Dès le départ, j’ai ciblé des cas concrets : un besoin métier, une solution simple, un prototype fonctionnel. Grâce aux outils no-code et low-code, on peut construire en quelques heures ce qui prenait des mois. Ce pragmatisme a permis d’embarquer les équipes, puis les décideurs. On ne parle pas d’un futur incertain, mais d’un outil opérationnel, ici et maintenant.
Je m’appuie sur mon ADN : un profil très technique, inventif, avec une culture de l’innovation de terrain, et une veille constante qui me permet de rester à la pointe. Mon rôle, c’est de détecter très tôt les bons leviers, de les tester, de les adapter au contexte, et surtout de les transmettre. Cela passe par des démonstrations concrètes, des formations ciblées, et des échanges en 1v1 avec les membres du COMEX, pour aligner la technologie avec les enjeux humains et stratégiques.
Pour moi, l’innovation n’a de valeur que si elle est concrète, partageable et alignée sur les vrais besoins.
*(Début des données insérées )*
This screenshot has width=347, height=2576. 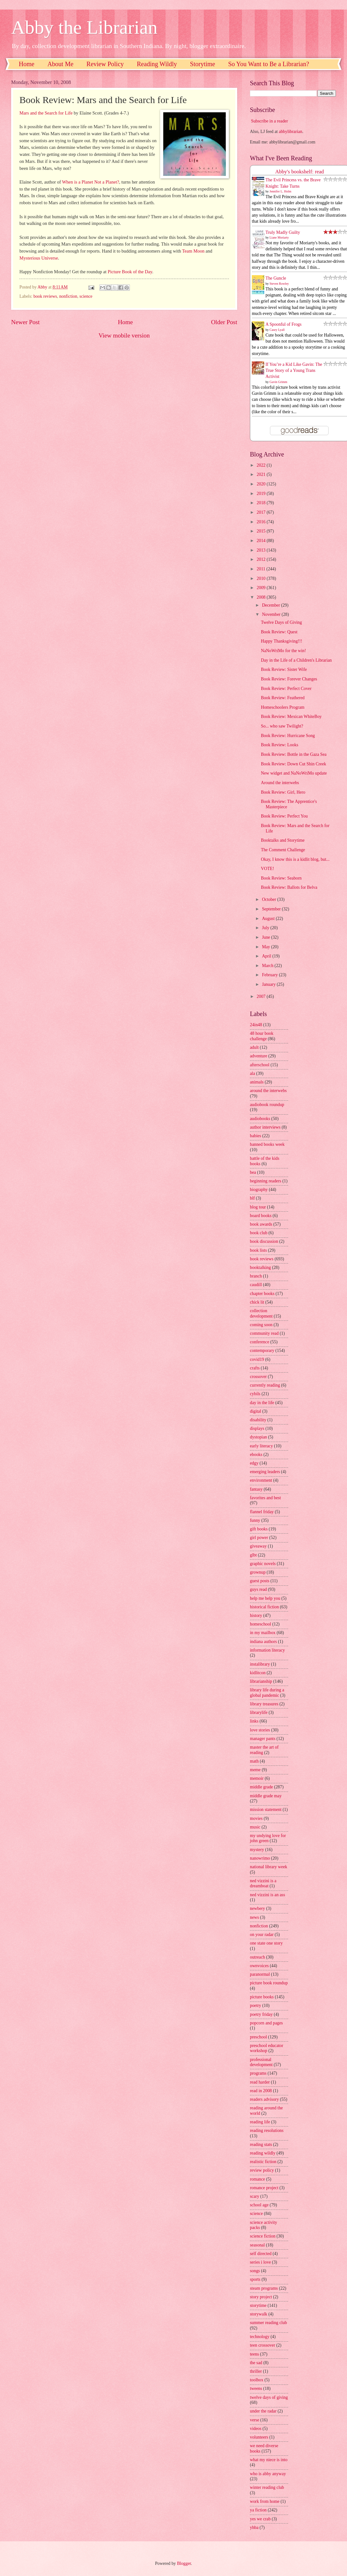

Accompagner cette transformation, c’est faire émerger des usages utiles, créer de la confiance, et poser un cap clair.
C’est dans cette continuité que j’ai co-fondé Beemm.io, une structure dédiée à l’accompagnement des entreprises dans leur transformation avec l’IA générative, de la sensibilisation à l’implémentation concrète.
En mettant en place une plateforme No-code/Low-code, quel impact avez-vous observé sur l'accessibilité et la démocratisation des technologies IA au sein des équipes ?
L’impact a été radical. Dès les premières semaines, on a vu des profils non techniques — RH, communication, juridique, contrôle de gestion — s’emparer de l’IA générative pour créer des assistants métier, automatiser des tâches répétitives ou produire du contenu de qualité. Tout ça, sans dépendre d’un développeur, sans attendre un projet SI.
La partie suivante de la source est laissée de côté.